Income taxes rose across most of the industrialised world in 2014 for the fourth year running as governments continued to rebuild public finances, according to OECD figures published on Tuesday.

The average tax and social security bill rose by about one percentage point to 36 per cent between 2010 and 2014, reversing the decline of the previous three years, according to the Paris-based organisation.

But there were big variations between countries, with the tax "wedge" - the sum of income tax, social security contributions and payroll taxes, minus benefits, as a percentage of labour costs - for a single childless worker on an average wage ranging from 55.6 per cent in Belgium to 7 per cent in Chile.

After Belgium, Austria, France, Germany, Hungary and Italy had the highest taxes on such workers, who took home about half of what it cost to employ them.

Greece imposed the highest tax wedge on a single-earner family with two children at the average wage, totalling 43.4 per cent compared with an average for OECD countries of 26.9 per cent. Ireland saw the biggest increase in the tax wedge for this type of family, of 1.5 percentage points, because of reduced family income supplement and frozen basic family benefit payments.

Governments have tried to balance deficit reduction with keeping economic recovery on track and average tax bills rose slowly in 2014, with an increase of 0.1 of a percentage point to 36 per cent. This followed rises of 0.2, 0.1 and 0.5 percentage points in the three years since 2010.

The increase in the tax wedge was generally driven by higher income taxes, which were mostly the result of wages rising faster than tax allowances and credits. Few countries raised the rate of income tax: in 2014, only seven countries had higher statutory income tax rates for workers on average earnings than in 2010, and in six countries they were lower.

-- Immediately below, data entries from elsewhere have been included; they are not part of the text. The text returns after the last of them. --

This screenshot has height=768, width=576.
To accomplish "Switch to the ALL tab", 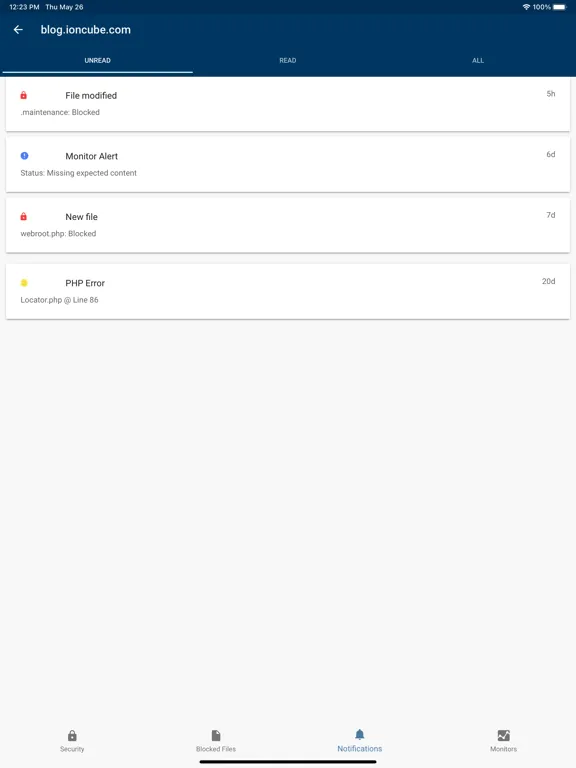I will (478, 60).
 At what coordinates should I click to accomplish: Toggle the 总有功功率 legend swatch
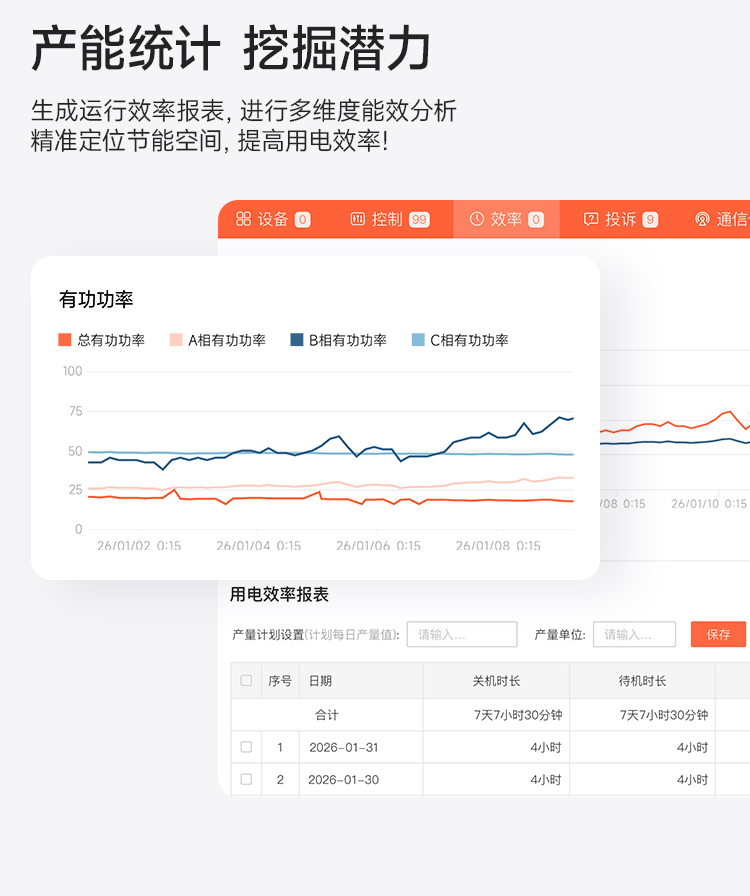point(65,340)
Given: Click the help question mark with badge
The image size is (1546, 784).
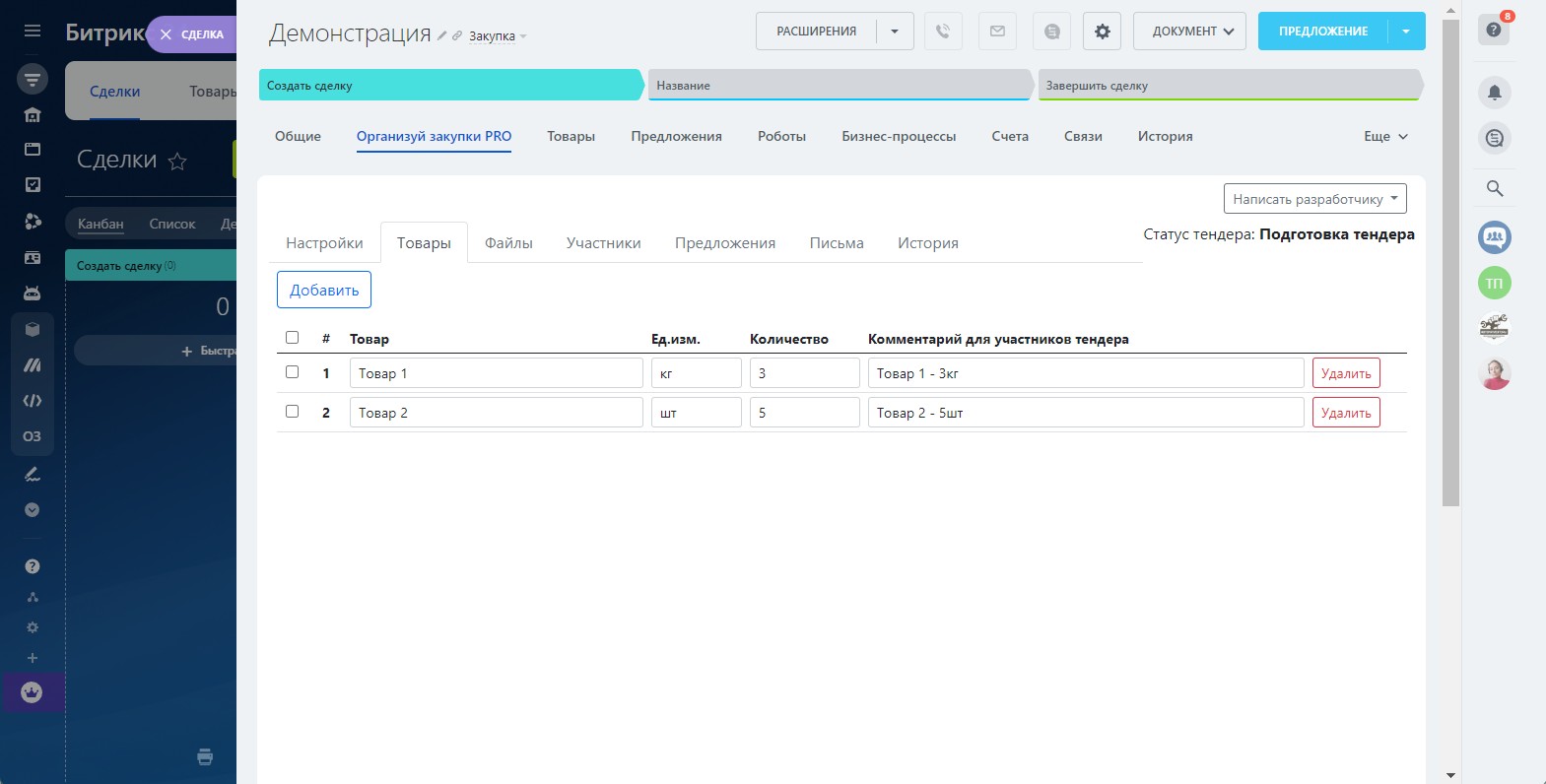Looking at the screenshot, I should 1494,30.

The OECD also analysed five non-OECD countries: Brazil, China, India, Indonesia and South Africa. The tax wedges in Brazil and China for the average single worker were similar to those in many OECD countries in 2013. Employees in India, Indonesia and South Africa faced tax wedges that were much lower than in the vast majority of OECD economies.

The mix of labour taxes also varied across the non-OECD countries, with social security contributions comprising the bulk of the tax burden in all the countries except South Africa.